Lines from the one containing "You are a computer-use agent." through the final line of the records below are needed, copied exactly, with no pictures.

### EXERCISE INPUT
☆ ☆ ☆ ☆ ☆

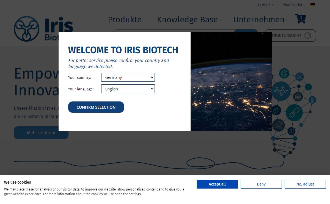
Task: Open the Produkte menu
Action: tap(125, 20)
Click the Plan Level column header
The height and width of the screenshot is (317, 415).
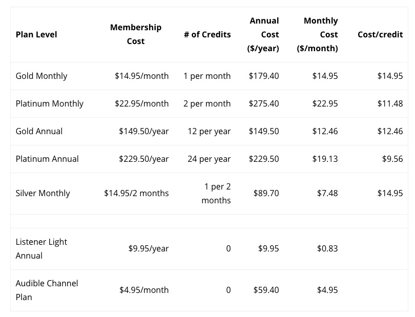[36, 35]
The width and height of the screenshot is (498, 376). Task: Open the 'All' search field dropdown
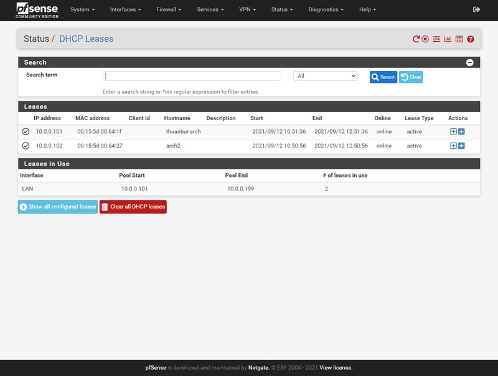pos(326,76)
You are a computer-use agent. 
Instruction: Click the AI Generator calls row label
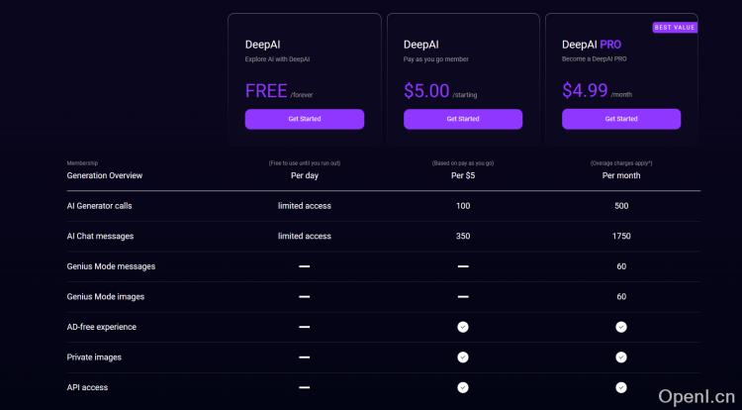pos(99,206)
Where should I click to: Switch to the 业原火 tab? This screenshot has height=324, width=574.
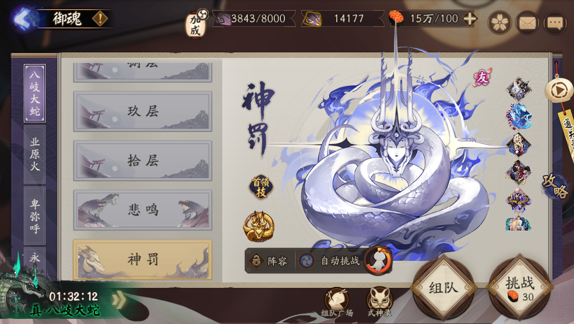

☆ ☆ ☆ ☆ ☆

### ANSWER TO THE PROBLEM
You are a computer-use agent. 
Instruction: Click the AI Generator calls row label
pos(99,206)
Where should I click to: Switch to the 业原火 tab? This screenshot has height=324, width=574.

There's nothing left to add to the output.